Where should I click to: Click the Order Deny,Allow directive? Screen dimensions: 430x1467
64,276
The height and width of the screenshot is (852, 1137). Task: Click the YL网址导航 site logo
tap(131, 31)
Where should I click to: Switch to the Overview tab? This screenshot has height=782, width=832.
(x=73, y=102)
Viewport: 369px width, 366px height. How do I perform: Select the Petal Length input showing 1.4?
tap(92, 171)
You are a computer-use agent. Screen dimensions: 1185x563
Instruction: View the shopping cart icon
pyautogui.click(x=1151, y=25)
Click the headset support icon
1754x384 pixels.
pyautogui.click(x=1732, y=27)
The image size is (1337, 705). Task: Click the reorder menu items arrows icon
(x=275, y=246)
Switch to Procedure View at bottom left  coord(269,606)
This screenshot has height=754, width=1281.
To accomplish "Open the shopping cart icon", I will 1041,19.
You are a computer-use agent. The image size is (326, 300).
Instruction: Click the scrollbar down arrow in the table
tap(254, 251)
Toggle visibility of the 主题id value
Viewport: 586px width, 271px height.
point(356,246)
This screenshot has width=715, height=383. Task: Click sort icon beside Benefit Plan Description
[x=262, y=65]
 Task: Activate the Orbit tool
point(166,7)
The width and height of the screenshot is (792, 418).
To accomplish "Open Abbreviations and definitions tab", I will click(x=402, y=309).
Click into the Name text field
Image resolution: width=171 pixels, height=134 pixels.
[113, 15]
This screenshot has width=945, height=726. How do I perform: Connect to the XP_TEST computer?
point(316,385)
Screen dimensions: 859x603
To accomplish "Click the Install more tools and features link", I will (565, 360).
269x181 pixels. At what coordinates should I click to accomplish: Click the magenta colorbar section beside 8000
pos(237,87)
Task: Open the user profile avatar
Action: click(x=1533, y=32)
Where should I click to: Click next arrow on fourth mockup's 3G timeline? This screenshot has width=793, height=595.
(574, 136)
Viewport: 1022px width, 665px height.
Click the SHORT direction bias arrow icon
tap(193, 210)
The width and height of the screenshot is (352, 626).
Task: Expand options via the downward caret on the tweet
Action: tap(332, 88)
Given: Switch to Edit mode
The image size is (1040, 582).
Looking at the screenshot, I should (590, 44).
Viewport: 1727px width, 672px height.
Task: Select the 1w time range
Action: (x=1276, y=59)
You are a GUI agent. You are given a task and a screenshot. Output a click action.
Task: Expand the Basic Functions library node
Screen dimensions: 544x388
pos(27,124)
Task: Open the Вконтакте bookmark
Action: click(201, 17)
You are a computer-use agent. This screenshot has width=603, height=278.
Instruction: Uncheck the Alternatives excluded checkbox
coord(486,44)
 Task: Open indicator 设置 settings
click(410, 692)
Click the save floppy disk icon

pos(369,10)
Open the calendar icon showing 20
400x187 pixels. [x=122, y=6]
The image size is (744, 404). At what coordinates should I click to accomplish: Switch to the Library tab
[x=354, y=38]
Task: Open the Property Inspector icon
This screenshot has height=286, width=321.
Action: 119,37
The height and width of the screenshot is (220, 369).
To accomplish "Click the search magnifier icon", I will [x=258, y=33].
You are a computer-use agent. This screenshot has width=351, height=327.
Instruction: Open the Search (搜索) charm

****************

▸ Work to be completed
Report how many lines of the data contain the word "will", using the number alone.

▸ Exercise solution
4